One interesting point to note is that out of the top 7 countries, none of them are from Europe. To put into context, the biggest internet company in Europe is merely 1/40th of the size of Google.

HOWEVER, Europe dominates the unicorn club (companies over $1b in valuation). Nearly half of 30 countries on the unicorn club list are European.

This prompts the question, is European market big enough but fragmented in such way that you can easily build mini-billion dollar companies, but never anything truly massive?

We'd love to hear everyone's thoughts on this.

Also, AndriusWSR (lead researcher behind this research) will be joining us shortly to answer a few questions. Please feel free to ask away.

8 comments

-The whole common internal market thing is taking it's time.

-While it's much easier than elsewhere to live and work in another country it's still a hassle and there's lingual and cultural issues in the way as well.

-Crucially, the jungle telegraph usually ends at borders. News of great startups or whatever don't really spread well because of language issues and the fact that people tend not to have cross-border social relationships. There are programs like Erasmus that try to alleviate the issue, but not everyone goes on exchange, especially asocial types and the Brits.

It seems important in a report such as this to distinguish between place of control vs. operation.

As a South African who wants to leave for better opportunities overseas, it was a bit odd to see South Africa as 3rd on the list given my personal experience. I've been presented with opportunities at both the 1st and 3rd largest South African companies on that list and rejected them for what appeared to be better opportunities elsewhere. Seeing them here had me second-guessing myself.

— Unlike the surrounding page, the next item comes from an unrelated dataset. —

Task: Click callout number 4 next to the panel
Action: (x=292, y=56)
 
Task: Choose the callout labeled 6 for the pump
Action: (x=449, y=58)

Looking closely, it's clear Naspers is the reason for South Africa's position. Yet only 54% of their revenue comes from Internet-based business -- nearly all of which represents foreign-based acquisitions [1].

What is the objective of the report? As you point out, Europe dominates the 'unicorn club', and being closer to whatever magic makes that possible seems more appealing to me as a person seeking business opportunities, but this conclusion is not obvious from the presentation of the data.

[1] http://www.naspers.com/pdf/financials/provisional-results/20...

Is it desirable to be an environment that focuses on being absolutely massive rather than just huge? Lots of smaller companies might imply better competition (or companies being bought up before they get even bigger...)
Interesting data! Thanks for sharing. Two questions:

1. Do you have more data on eg US?

2. What do you mean by the unicorn club?

Unicorn club = companies over $1b in valuation.

We've been tracking all of the billion dollar (unicorn) companies around the world. Here is our internal list of all 212 unicorns that we've found:

https://docs.google.com/spreadsheet/ccc?key=0AhQqM-Mu96XQdDN...

Please note, we stopped updating this list since January 2014 because the list got too long. If anyone wants to lead this community effort moving forward, we'd love to speak to you!

email us: hello@worldstartupreport.com

Very surprising you couldn't take the time to ensure that markers are not directly obscuring other markers. Right now in my browser the US has exactly two items shown as do many others due to this obvious flaw.

So in summary it seems many are saying the data is flawed and the presentation is clearly flawed.

Perhaps it was a little premature to expose this to the world?

Couldn't see Switzerland in that list. Am I being blind?
No, it appears to be missing.
Hi all -

The World Startup Report team aimed for 100 countries for this research, but we settled for 50 as we didn't have enough local support from the smaller countries.

If your country is not on the list, and you would like to join us for the next World Startup Report research as a representative for your country, please email us: hello@worldstartupreport.com

We'd love for your help to participate in this community research!

Why not try a chart corrected for country GDP?
What do you mean by unicorn club?
Could be this?

1) We found 39 companies belong to what we call the “Unicorn Club” (by our definition, U.S.-based software companies started since 2003 and valued at over $1 billion by public or private market investors). That’s about .07 percent of venture-backed consumer and enterprise software startups.

2) On average, four unicorns were born per year in the past decade, with Facebook being the breakout “super-unicorn” (worth >$100 billion). In each recent decade, 1-3 super unicorns have been born.

http://tctechcrunch2011.files.wordpress.com/2013/11/unicorn-...

http://techcrunch.com/2013/11/02/welcome-to-the-unicorn-club...

unicorn club = companies over $1b in valuation.